→ DOCUMENT EXCERPT
# 🍲 Recipe Recommender System

This project builds a content-based recommender that suggests recipes based on the ingredients a user already has.  
- **Dataset**: [Food.com Recipes & Interactions](https://www.kaggle.com/datasets/shuyangli94/food-com-recipes-and-user-interactions/data)  
- **Approach**: 
  - Clean and normalize recipe ingredients.
  - Represent recipes using TF–IDF.
  - Recommend recipes using cosine similarity.
  - Filter results with metadata (tags, cooking time).

In [106]:
import pandas as pd
import numpy as np
import re, ast
from pathlib import Path
from nltk.stem import WordNetLemmatizer
from sklearn.feature_extraction.text import TfidfVectorizer
from sklearn.metrics.pairwise import cosine_similarity
from IPython.display import display

# Data Loading

In [None]:
DATA = Path("./data")

→ SHORT EXERCISE 1
Answer these from the recipe recommender page:
(a) Which dataset does the project use?
(b) Which measure is used to recommend recipes?
(c) What path is assigned to DATA?
→ SHORT EXERCISE 2
List every step given under "Approach" on the recipe recommender page.
→ SHORT EXERCISE 3
Does each statement agree with the recipe recommender page? Answer yes or no, and quote the words that decide it.
(a) The recommender is collaborative.
(b) Results can be filtered by cooking time.
(c) Recipes are represented with word embeddings.

→ DATA SECTION
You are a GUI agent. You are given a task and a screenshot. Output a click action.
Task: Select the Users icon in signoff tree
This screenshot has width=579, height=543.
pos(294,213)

→ TASK RESPONSE 1
(a) Food.com Recipes & Interactions
(b) Cosine similarity
(c) "./data"

→ TASK RESPONSE 2
- Clean and normalize recipe ingredients.
- Represent recipes using TF–IDF.
- Recommend recipes using cosine similarity.
- Filter results with metadata (tags, cooking time).

→ TASK RESPONSE 3
(a) No: "This project builds a content-based recommender"
(b) Yes: "Filter results with metadata (tags, cooking time)."
(c) No: "Represent recipes using TF–IDF."